Foto © Daniel RaunigAuf dem Grund von Asim Kuric und seiner Tochter Amela (10) wird jetzt auch das Gartenhaus abgerissen

Die Fronten im Villacher Mauerstreit sind verhärtet. Wie berichtet, kämpft Asim Kuric seit Jahren gegen einen Wohnblock mit einer 14 Meter hohen Mauer, die ihm direkt vor sein Haus gebaut werden soll. Für die Bauarbeiten wird ein Teil seines Grundstücks genutzt, das Carport von Kuric wurde bereits abgerissen. Sein Anwalt Franz Unterasinger will das Projekt mit einer Bauverbotsklage stoppen. "Auf dem Grundstück wird auch gegraben, das ist laut Bescheid aber nicht zulässig", argumentiert Unterasinger. Die Entscheidung darüber fällt am 29. November. Zudem liegt eine Beschwerde gegen den Baubescheid beim Verwaltungsgerichtshof.

"Ich will mit meiner Familie nicht im Schatten leben", sagt Kuric, während seine Tochter Amela (10) weint, weil auch ihr Gartenhaus abgerissen wird. Nach den heftigen Diskussionen um die Vorgangsweise der Behörde, schlägt der parteifreie Gemeinderat Albert Gangl jetzt einen Kompromiss vor. "Das Wohnprojekt könnte auf einem Grund etwa 100 Meter weiter gebaut werden." Dieser sei im Eigentum der Stadt und könnte dem Projektbetreiber im Tausch überlassen werden, so Gangl. "Und auf dem freien Gelände neben Kuric kann die Stadt dann einen Kinderspielplatz errichten."

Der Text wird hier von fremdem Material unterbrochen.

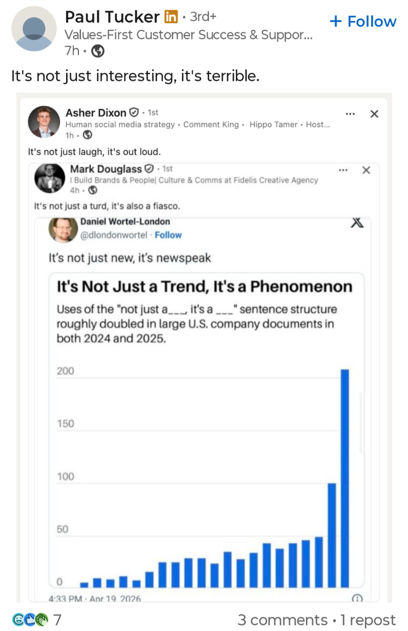
Task: Open the three-dot menu on Mark Douglass's post
Action: (342, 170)
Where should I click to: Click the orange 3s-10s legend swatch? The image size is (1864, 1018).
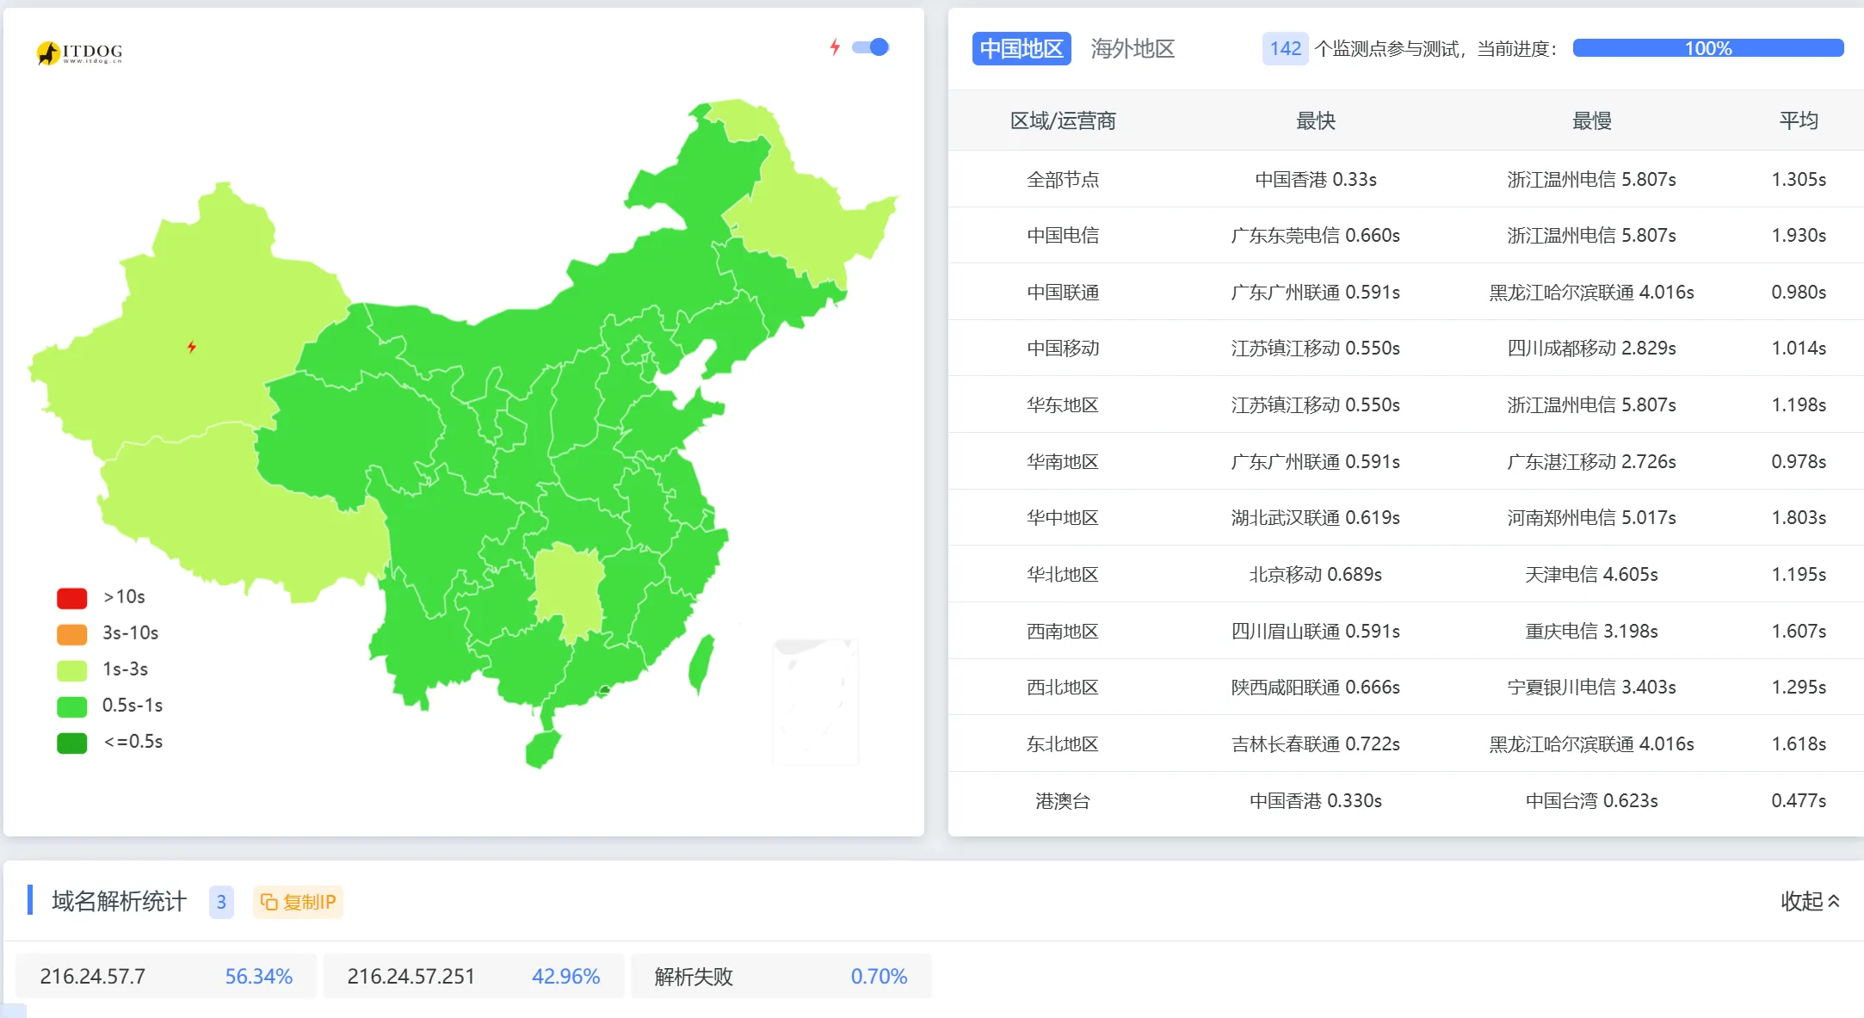click(71, 633)
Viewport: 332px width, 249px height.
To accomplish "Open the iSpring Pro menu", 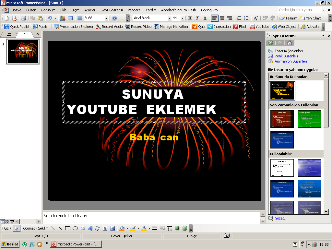I will (209, 10).
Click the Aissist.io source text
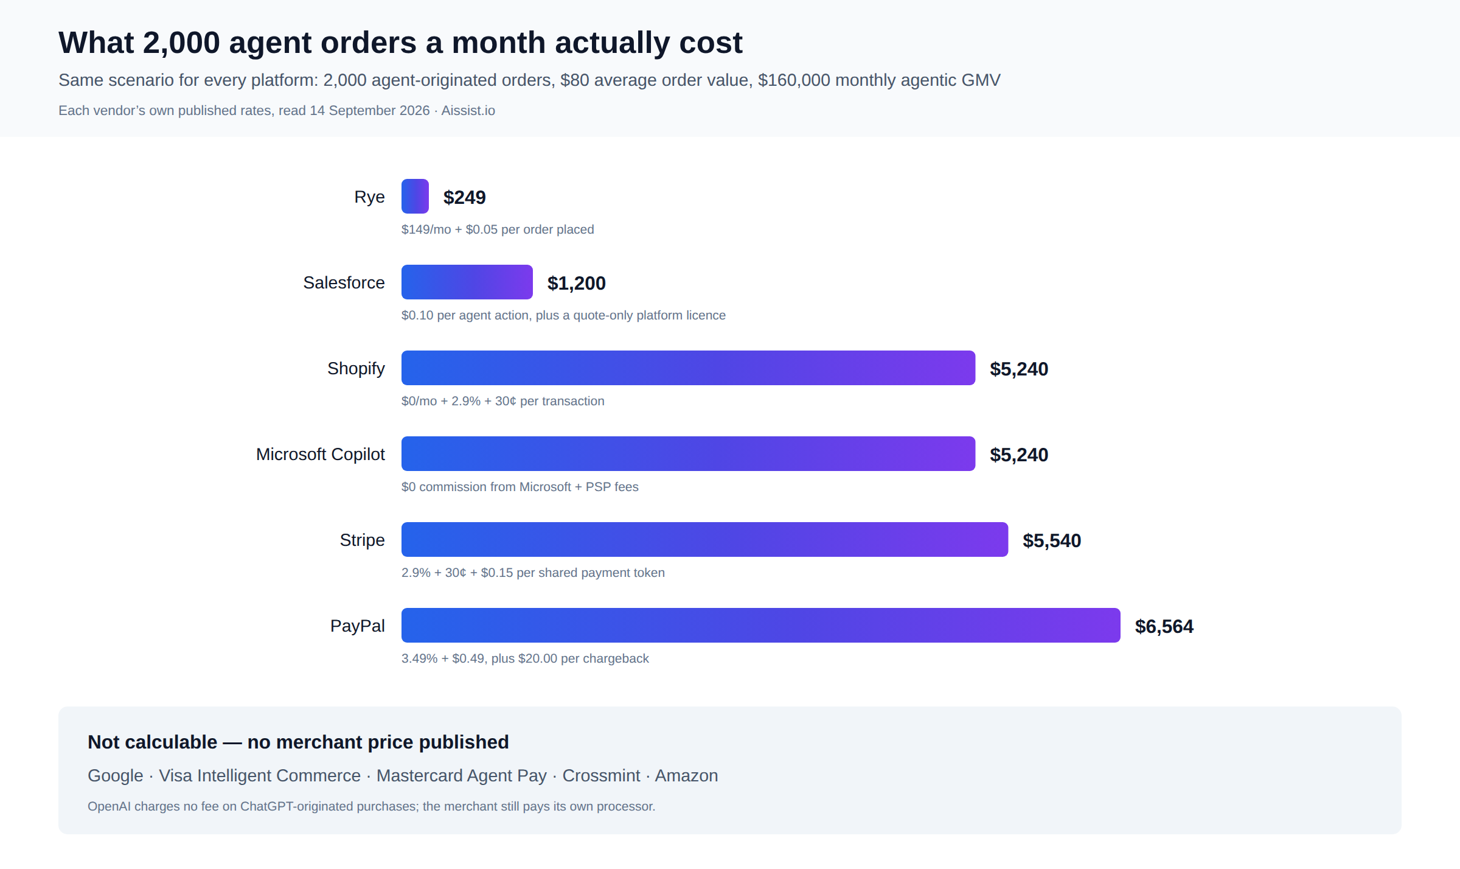Image resolution: width=1460 pixels, height=869 pixels. pyautogui.click(x=468, y=110)
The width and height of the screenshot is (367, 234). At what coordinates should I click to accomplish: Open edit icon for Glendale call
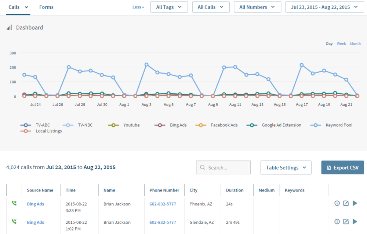(x=346, y=222)
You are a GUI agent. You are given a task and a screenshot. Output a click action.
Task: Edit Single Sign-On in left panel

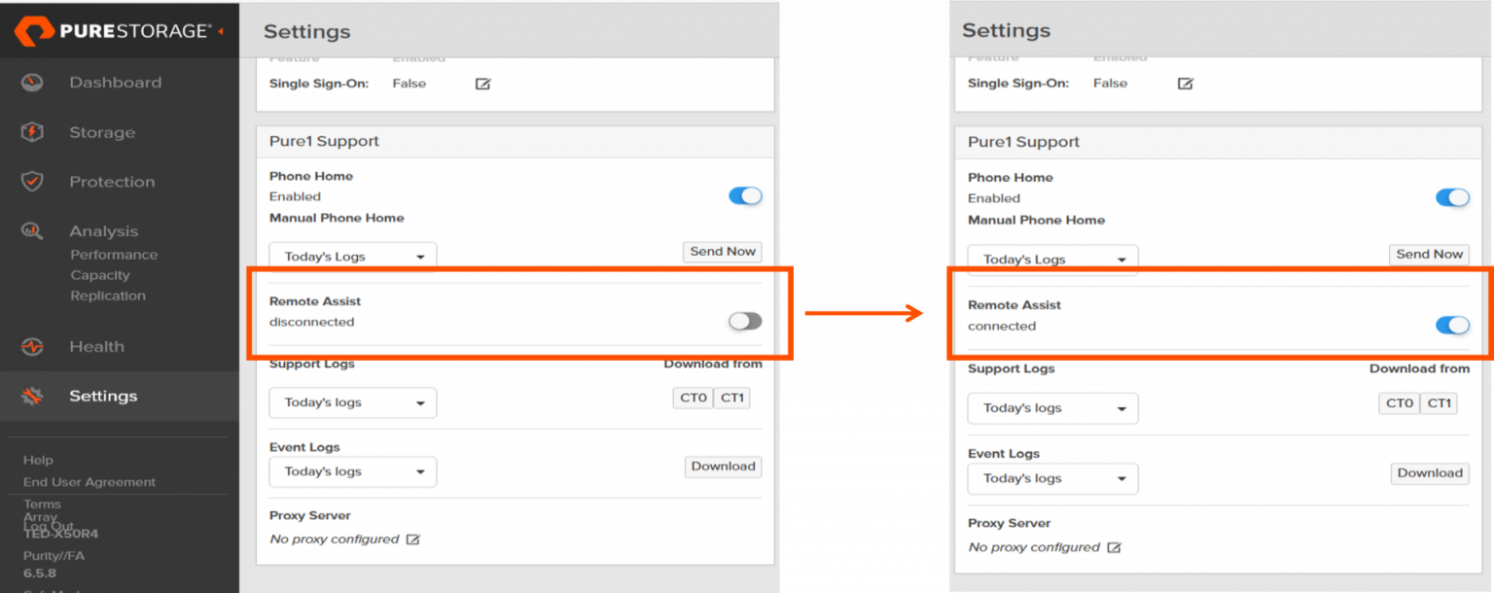tap(482, 84)
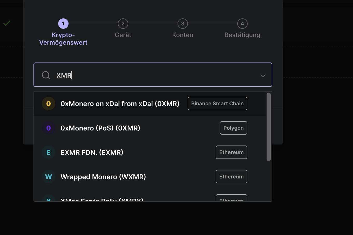The image size is (353, 235).
Task: Click the purple 0xMonero (PoS) token icon
Action: pyautogui.click(x=49, y=128)
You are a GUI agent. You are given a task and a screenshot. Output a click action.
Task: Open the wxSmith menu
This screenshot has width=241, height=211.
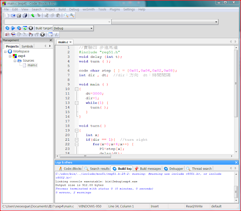point(88,9)
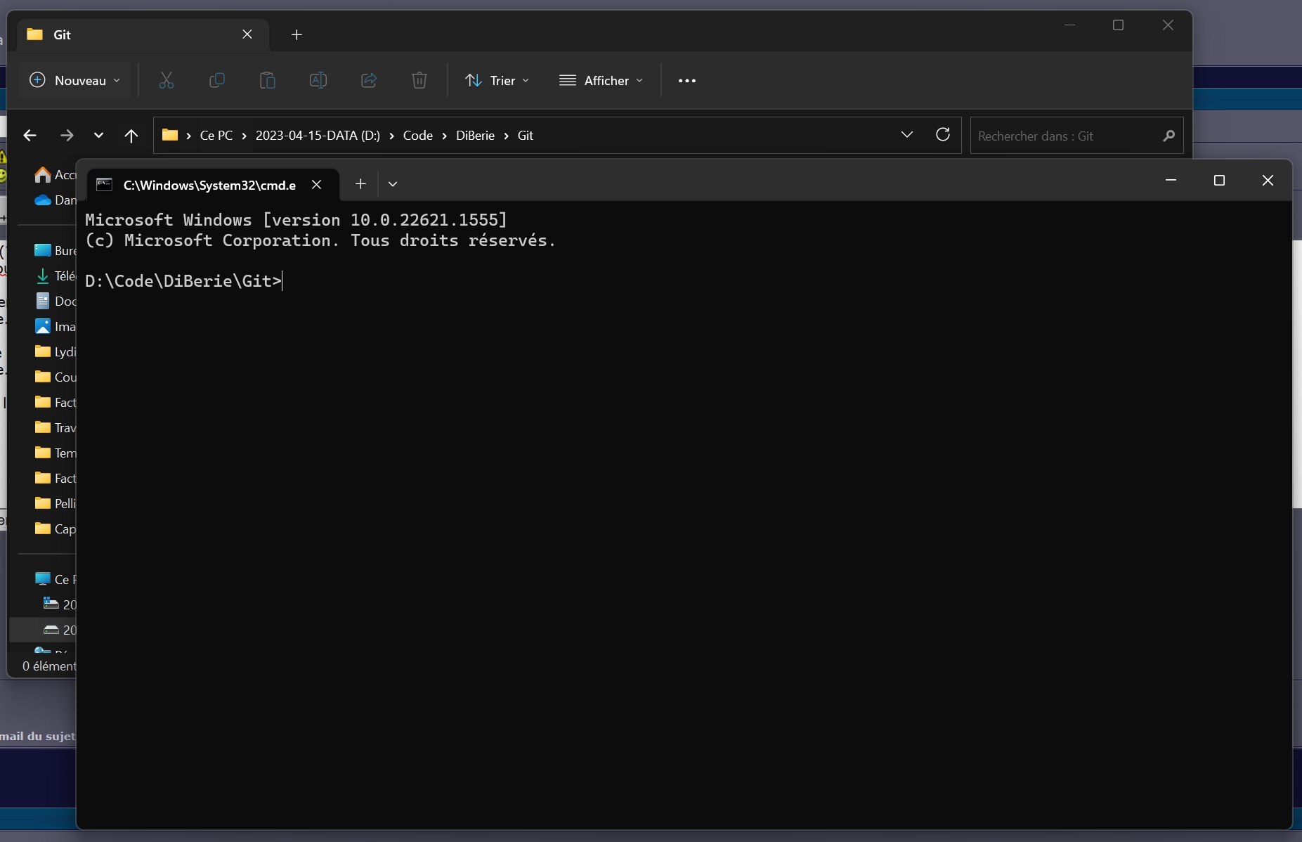Navigate back with the left arrow
Image resolution: width=1302 pixels, height=842 pixels.
coord(30,136)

Der Bauwerber "Wohlfühl Wohnen" hätte bereits sein Interesse signalisiert. Auch Kuric zeigt sich von dem Vorschlag angetan: "Bei dieser Lösung wäre ich bereit, die Klagen zurückzuziehen." Gangl will einen Antrag im Gemeinderat einbringen und erwartet die Zustimmung von ÖVP, Grünen und FPK. "Wir wollen auch eine menschliche Lösung, von dem Antrag distanzieren wir uns jedoch", sagt FPK-Klubobmann Gernot Schick. Bürgermeister Helmut Manzenreiter ist skeptisch: "Das wäre missbräuchliche Verwendung von Steuergeld. Wenn wir das so machen, haben wir 30 bis 40 ähnliche Fälle pro Jahr." Generell sei der Konflikt eine "Sache zwischen Herrn Kuric und seinen Nachbarn".